Two weeks ago, we identified three areas of focus that we will be discussing this spring. The interplay between these three major economic forces will impact all investors. They are somewhat related, and dependent on each other, so our discussion will sometimes seem circular, as the topics lead into one another. Three topics are:


  1. The trajectory of the economy and the potential for slow-down / recession.
  2. The Job market, its impact on corporate profitability (negative) and consumer spending (positive).
  3. Inflation and how the US Fed and financial markets interpret and react to data.
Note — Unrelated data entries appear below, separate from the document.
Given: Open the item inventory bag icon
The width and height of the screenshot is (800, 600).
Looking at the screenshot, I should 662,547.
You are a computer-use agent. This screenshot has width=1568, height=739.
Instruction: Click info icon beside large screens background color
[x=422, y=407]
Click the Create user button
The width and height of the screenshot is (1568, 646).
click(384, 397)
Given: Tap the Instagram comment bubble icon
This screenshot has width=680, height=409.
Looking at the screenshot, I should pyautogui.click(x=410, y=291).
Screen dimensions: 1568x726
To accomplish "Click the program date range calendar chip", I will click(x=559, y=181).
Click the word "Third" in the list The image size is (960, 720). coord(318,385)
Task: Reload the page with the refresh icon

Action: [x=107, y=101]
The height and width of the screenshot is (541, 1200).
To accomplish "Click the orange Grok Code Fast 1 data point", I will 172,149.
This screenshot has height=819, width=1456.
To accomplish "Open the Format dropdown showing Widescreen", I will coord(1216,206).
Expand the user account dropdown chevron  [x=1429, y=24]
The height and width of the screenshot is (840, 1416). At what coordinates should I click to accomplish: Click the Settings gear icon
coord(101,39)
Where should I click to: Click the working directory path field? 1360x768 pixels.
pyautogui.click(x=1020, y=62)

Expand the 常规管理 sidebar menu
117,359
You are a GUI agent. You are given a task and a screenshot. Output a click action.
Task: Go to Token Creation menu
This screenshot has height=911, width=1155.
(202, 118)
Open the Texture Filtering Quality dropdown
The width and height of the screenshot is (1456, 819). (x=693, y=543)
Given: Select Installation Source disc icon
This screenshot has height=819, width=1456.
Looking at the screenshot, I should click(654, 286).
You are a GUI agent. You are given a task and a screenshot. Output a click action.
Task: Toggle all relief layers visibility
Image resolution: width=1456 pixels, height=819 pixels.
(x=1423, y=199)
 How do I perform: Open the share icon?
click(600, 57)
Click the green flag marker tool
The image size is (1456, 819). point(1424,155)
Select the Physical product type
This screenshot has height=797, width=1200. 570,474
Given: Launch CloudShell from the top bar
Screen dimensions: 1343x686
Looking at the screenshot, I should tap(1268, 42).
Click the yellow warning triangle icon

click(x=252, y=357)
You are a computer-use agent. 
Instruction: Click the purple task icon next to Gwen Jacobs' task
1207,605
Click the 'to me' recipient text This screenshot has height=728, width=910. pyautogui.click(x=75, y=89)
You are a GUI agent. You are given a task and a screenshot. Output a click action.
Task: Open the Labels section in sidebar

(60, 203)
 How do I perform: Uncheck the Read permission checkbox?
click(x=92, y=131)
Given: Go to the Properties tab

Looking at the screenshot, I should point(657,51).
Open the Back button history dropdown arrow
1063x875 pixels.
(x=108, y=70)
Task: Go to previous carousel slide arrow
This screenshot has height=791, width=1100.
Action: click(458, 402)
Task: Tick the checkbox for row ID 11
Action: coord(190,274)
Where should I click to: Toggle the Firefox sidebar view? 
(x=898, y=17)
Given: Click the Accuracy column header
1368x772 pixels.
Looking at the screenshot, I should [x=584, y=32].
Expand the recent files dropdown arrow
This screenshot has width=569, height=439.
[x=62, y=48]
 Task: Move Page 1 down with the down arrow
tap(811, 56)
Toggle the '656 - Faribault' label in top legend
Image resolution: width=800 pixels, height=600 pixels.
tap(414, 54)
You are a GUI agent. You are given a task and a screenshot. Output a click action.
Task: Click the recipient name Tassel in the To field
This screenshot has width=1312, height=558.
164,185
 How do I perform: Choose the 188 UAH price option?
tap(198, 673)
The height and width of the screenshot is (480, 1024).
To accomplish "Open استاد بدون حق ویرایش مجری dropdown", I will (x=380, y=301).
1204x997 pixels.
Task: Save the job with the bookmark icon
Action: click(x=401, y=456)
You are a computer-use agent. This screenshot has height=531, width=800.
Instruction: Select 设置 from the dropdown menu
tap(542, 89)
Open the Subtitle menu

With respect to Item 3, during our daily investment call, we review economic data from the major world economies. During our review recently, we have seen inflation moderate. It is somewhat geography dependent but does look like prices have decreased for a number of sectors of the global economy. Figure 1 presents inflation rates from around the world. As you can see, inflation remains elevated in most countries after peaking during the pandemic. It does also appear that the structural deflation/low inflation that pained Europe and Japan for decades has been broken. While inflation has come down globally for the most part, it remains too high for most central bankers around the world.

Figure 2 presents goods and services inflation. The supply chain disruptions that drove scarcity of goods have essentially been fixed, and many industries are now dealing with over-stocked inventories. Near-shoring will remain a structural theme but as you can see, services and consumer are high and sticky.

This means that, as we noted last week, it is hard to see the US going into recession with a strong employment market but given that the FOMC has stated it will hold its tight monetary policy until its preferred measure of inflation drops essentially in half… something will eventually have to give. A recession will probably come from breaking structural inflation with higher rates, and that means essentially creating unemployment.